======== Extracted information ========

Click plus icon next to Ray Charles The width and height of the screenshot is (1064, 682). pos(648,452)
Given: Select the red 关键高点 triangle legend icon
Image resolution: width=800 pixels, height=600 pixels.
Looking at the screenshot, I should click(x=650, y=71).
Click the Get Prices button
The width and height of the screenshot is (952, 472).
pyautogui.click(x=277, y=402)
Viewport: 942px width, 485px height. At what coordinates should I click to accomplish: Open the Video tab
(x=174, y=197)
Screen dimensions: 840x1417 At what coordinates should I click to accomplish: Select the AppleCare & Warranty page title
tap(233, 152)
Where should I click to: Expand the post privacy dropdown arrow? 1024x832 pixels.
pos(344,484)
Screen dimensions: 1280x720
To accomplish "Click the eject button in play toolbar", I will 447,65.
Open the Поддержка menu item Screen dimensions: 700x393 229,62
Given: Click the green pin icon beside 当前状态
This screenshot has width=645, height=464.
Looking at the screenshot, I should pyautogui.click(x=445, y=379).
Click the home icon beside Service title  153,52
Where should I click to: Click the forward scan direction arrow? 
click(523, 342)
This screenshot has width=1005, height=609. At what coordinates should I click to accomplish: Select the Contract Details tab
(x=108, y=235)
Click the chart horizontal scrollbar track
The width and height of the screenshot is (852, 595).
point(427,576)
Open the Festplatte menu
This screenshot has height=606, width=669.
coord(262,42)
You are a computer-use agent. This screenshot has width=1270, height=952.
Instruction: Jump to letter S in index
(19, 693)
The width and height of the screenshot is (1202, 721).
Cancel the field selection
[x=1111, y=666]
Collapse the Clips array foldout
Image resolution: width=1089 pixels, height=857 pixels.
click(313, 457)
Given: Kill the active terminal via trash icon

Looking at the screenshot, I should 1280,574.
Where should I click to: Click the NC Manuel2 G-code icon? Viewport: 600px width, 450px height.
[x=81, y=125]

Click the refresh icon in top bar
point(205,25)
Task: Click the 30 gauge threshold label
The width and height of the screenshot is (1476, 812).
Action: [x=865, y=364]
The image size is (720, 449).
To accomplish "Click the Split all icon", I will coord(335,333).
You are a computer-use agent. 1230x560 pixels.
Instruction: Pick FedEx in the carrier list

========

### Exercise brief
Please rewrite all of the entries above as a JSON list of strings, with one string for each line and no blank lines.

### Task answer
[
  "Click plus icon next to Ray Charles The width and height of the screenshot is (1064, 682). pos(648,452)",
  "Given: Select the red 关键高点 triangle legend icon",
  "Image resolution: width=800 pixels, height=600 pixels.",
  "Looking at the screenshot, I should click(x=650, y=71).",
  "Click the Get Prices button",
  "The width and height of the screenshot is (952, 472).",
  "pyautogui.click(x=277, y=402)",
  "Viewport: 942px width, 485px height. At what coordinates should I click to accomplish: Open the Video tab",
  "(x=174, y=197)",
  "Screen dimensions: 840x1417 At what coordinates should I click to accomplish: Select the AppleCare & Warranty page title",
  "tap(233, 152)",
  "Where should I click to: Expand the post privacy dropdown arrow? 1024x832 pixels.",
  "pos(344,484)",
  "Screen dimensions: 1280x720",
  "To accomplish \"Click the eject button in play toolbar\", I will 447,65.",
  "Open the Поддержка menu item Screen dimensions: 700x393 229,62",
  "Given: Click the green pin icon beside 当前状态",
  "This screenshot has width=645, height=464.",
  "Looking at the screenshot, I should pyautogui.click(x=445, y=379).",
  "Click the home icon beside Service title  153,52",
  "Where should I click to: Click the forward scan direction arrow? ",
  "click(523, 342)",
  "This screenshot has width=1005, height=609. At what coordinates should I click to accomplish: Select the Contract Details tab",
  "(x=108, y=235)",
  "Click the chart horizontal scrollbar track",
  "The width and height of the screenshot is (852, 595).",
  "point(427,576)",
  "Open the Festplatte menu",
  "This screenshot has height=606, width=669.",
  "coord(262,42)",
  "You are a computer-use agent. This screenshot has width=1270, height=952.",
  "Instruction: Jump to letter S in index",
  "(19, 693)",
  "The width and height of the screenshot is (1202, 721).",
  "Cancel the field selection",
  "[x=1111, y=666]",
  "Collapse the Clips array foldout",
  "Image resolution: width=1089 pixels, height=857 pixels.",
  "click(313, 457)",
  "Given: Kill the active terminal via trash icon",
  "Looking at the screenshot, I should 1280,574.",
  "Where should I click to: Click the NC Manuel2 G-code icon? Viewport: 600px width, 450px height.",
  "[x=81, y=125]",
  "Click the refresh icon in top bar",
  "point(205,25)",
  "Task: Click the 30 gauge threshold label",
  "The width and height of the screenshot is (1476, 812).",
  "Action: [x=865, y=364]",
  "The image size is (720, 449).",
  "To accomplish \"Click the Split all icon\", I will coord(335,333).",
  "You are a computer-use agent. 1230x560 pixels.",
  "Instruction: Pick FedEx in the carrier list"
]